Swazi court gives go-ahead for strike

27 July 2011 - 22:13
By Sapa-AFP
Teachers, nurses and students protest in Swaziland  against the regime
Image: Simphiwe Nkwali Teachers, nurses and students protest in Swaziland against the regime

A Swazi court has given the go-ahead for a two-day strike by labour unions, overturning an earlier order that granted the government a last-minute injunction blocking the mass labour protest.

Industrial Court Judge Dumsani Mazibuko dismissed the government's urgent application to ban the strike, ruling in favour of unions that had argued the government failed to demonstrate the urgency of its request.

The decision overturned a court order granted in the early hours of Wednesday morning that stopped unions from striking over the kingdom's moves to slash civil servants' salaries in an effort to resolve a deepening financial crisis.

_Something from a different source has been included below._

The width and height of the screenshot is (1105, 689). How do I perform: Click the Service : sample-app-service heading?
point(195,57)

Mazibuko said unions would be allowed to go ahead with their plans Thursday and Friday.

Swaziland Democracy Campaign (SDC) spokeswoman Mary da Silva said activists would flood the streets.

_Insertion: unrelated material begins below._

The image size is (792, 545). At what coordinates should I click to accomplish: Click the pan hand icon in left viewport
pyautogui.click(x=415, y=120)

"The government has been playing a dirty game," she said.

"We see these moves as government trying to frustrate the protest actions and buy time in their illegitimate stay in power."

The government had argued the Trade Union Congress of Swaziland, the country's largest labour group and the organiser of the strike, had not given authorities sufficient notice.

The stalemate over wages has dragged for months as Africa's last absolute monarchy battles to stay solvent.

The financial crisis has left the government unable to afford petrol for its vehicles or electricity for all its offices, leaving clinics and schools struggling to stay open.

Unions say they would be willing to negotiate wage cuts if the government would reverse generous perks awarded to politicians last year.

Earlier in the day, some 200 AIDS activists who had planned to join the labour protest decided to go ahead with a march through Mbabane despite the deployment of riot police along the capital's main roads.

They protested outside the finance ministry to demand government not interrupt the supply of anti-retroviral (ARV) drugs.

Swaziland has the highest HIV rate in the world, with one in four adults infected with the virus.

Even small shows of defiance against King Mswati III were once rare.

But since April, anger at the financial crisis has sparked a series of demonstrations against King Mswati III, whose fortune -- estimated at $100 million -- places him on Forbes magazine's list of the 15 richest monarchs in the world.

His jet-set lifestyle, with separate palaces for each of his 13 wives and posh shopping trips abroad, has caused mounting frustrations as the financial crisis deepens.

Last year Swaziland saw a 60 percent drop in revenues from a regional customs union, the government's main source of income.

A new formula in how revenues are distributed saw Swaziland's share slashed, a change for which the kingdom failed to budget.